**REQUEST**. Extract the lines of the listing below from the one containing "The width and height of the screenshot is (1280, 800)." through the end of the listing, and repeat them with nothing added or changed.
━━━━━━━━━━━━━━━━━━━━
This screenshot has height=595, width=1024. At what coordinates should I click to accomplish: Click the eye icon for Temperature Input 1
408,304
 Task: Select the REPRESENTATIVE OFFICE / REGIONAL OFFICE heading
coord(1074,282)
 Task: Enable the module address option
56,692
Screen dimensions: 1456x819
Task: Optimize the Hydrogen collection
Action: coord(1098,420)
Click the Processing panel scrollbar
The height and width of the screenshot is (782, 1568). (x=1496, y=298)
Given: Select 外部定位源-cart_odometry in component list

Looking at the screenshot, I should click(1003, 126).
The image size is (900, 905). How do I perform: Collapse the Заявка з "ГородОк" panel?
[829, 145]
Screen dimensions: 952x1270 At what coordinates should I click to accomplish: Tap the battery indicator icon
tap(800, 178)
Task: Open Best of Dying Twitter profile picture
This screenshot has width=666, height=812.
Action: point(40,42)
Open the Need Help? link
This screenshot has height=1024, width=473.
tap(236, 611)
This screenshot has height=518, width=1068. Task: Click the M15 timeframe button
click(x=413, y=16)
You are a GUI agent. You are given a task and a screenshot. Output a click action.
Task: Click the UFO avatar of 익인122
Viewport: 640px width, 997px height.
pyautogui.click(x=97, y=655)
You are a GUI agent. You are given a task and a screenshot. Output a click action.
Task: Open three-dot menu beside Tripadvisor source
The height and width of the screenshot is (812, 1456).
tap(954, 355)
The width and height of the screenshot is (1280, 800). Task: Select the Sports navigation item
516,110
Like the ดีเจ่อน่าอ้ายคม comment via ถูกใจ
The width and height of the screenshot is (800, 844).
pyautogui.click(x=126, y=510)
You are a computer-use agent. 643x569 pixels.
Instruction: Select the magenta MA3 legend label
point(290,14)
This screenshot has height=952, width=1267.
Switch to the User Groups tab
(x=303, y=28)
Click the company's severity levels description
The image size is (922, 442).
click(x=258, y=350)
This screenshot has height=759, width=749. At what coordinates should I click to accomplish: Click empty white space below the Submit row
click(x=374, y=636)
━━━━━━━━━━━━━━━━━━━━
**WRITTEN ANSWER**.
The width and height of the screenshot is (1280, 800). Task: Select the Sports navigation item
516,110
Like the ดีเจ่อน่าอ้ายคม comment via ถูกใจ
The width and height of the screenshot is (800, 844).
pyautogui.click(x=126, y=510)
You are a computer-use agent. 643x569 pixels.
Instruction: Select the magenta MA3 legend label
point(290,14)
This screenshot has height=952, width=1267.
Switch to the User Groups tab
(x=303, y=28)
Click the company's severity levels description
The image size is (922, 442).
click(x=258, y=350)
This screenshot has height=759, width=749. At what coordinates should I click to accomplish: Click empty white space below the Submit row
click(x=374, y=636)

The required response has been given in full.